**EXCERPT PROVIDED**
>>
The narrative set out in the following pages spans a period of half a century. During these years despite dangers and hardship the Maltese people moved steadily towards self-government, independence and, more recently, membership of the European Union. Although the last miles of this long journey have been travelled after Winston Churchill’s death he would surely have applauded as Malta took her place in the community of nations. That the Maltese people should choose to remain within the Commonwealth and to carry upon their national flag the representation of the George Cross awarded to Malta by King George VI in April 1942 would undoubtedly have given him particular pleasure.

Note

1 Foreword to The Epic of Malta (Odhams Press, London, n.d., c. October 1942).

CHAPTER I

First Visit to Malta, October 1907

He should see the hot stones of Malta, baking and glistening on a steel-blue Mediterranean.

Winston Churchill, My African Journey, p. 1

In September 1896 Winston Churchill, a twenty-one year old subaltern in the 4th Hussars, passed within sight of Malta on his first voyage to India but his troopship, the SS Britannia, did not call at Valletta on that passage. While at sea, ‘Between Malta and Alexandria’, Churchill sent his mother, Lady Randolph Churchill who had given her son a new telescope, a detailed description of the voyage.
<<
**RECORD SET**
>>
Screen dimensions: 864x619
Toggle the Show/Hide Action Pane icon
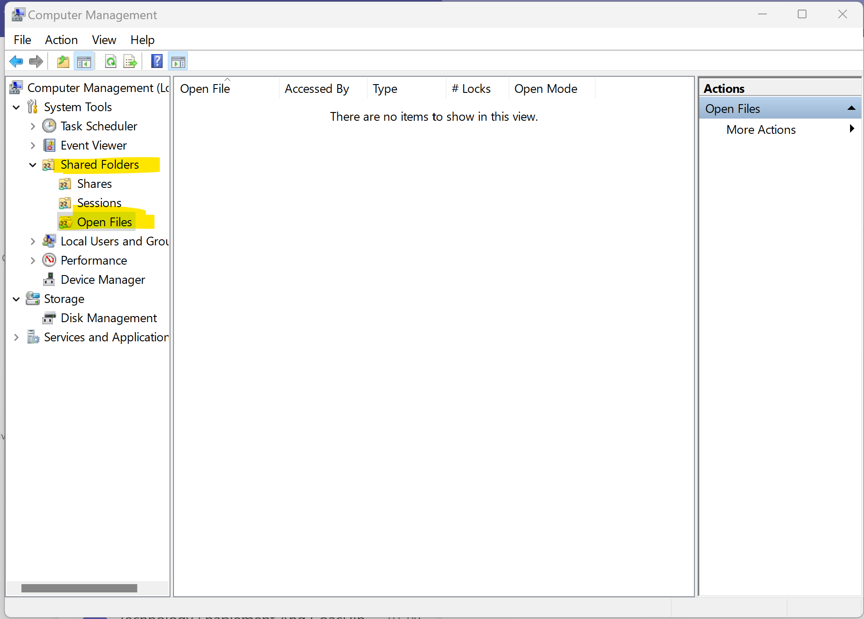click(x=178, y=61)
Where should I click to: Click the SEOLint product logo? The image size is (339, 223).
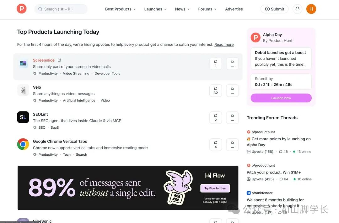pyautogui.click(x=23, y=117)
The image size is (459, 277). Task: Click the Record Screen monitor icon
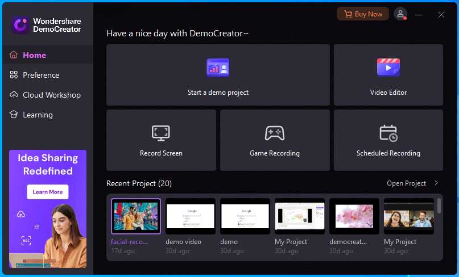tap(161, 133)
<<
**SHORT EXERCISE**
Write the next part of the passage on Winston Churchill and Malta, starting right after its final sentence.

**ANSWER FOR THE TASK**
The monotony of the voyage and of the view is relieved by frequent glimpses of land—at one time off Cape Finisterre—Cape St. Vincent or the lights of Lisbon—at another of Malta or the African coastline. We pass many ships & my telescope is in great demand and constant use. It is a very powerful glass and will be very valuable in India.1

It was not until eleven years later that, in the evening of 2 October 1907, he set foot on Malta for the first time. He was on his way to a private hunting expedition in East Africa, which subsequently became the subject of his book, My African Journey, but his visit to Malta was undertaken in his official capacity as Under-Secretary of State for the Colonies. He had been appointed to this, his first ministerial position, by Sir Henry Campbell-Bannerman in the Liberal administration which the latter had formed in December 1905. As Churchill crossed the Malta channel on the SS Carola between Syracuse and Valletta on that autumn evening he had every right to feel pleased with his achievements in the previous eighteen months.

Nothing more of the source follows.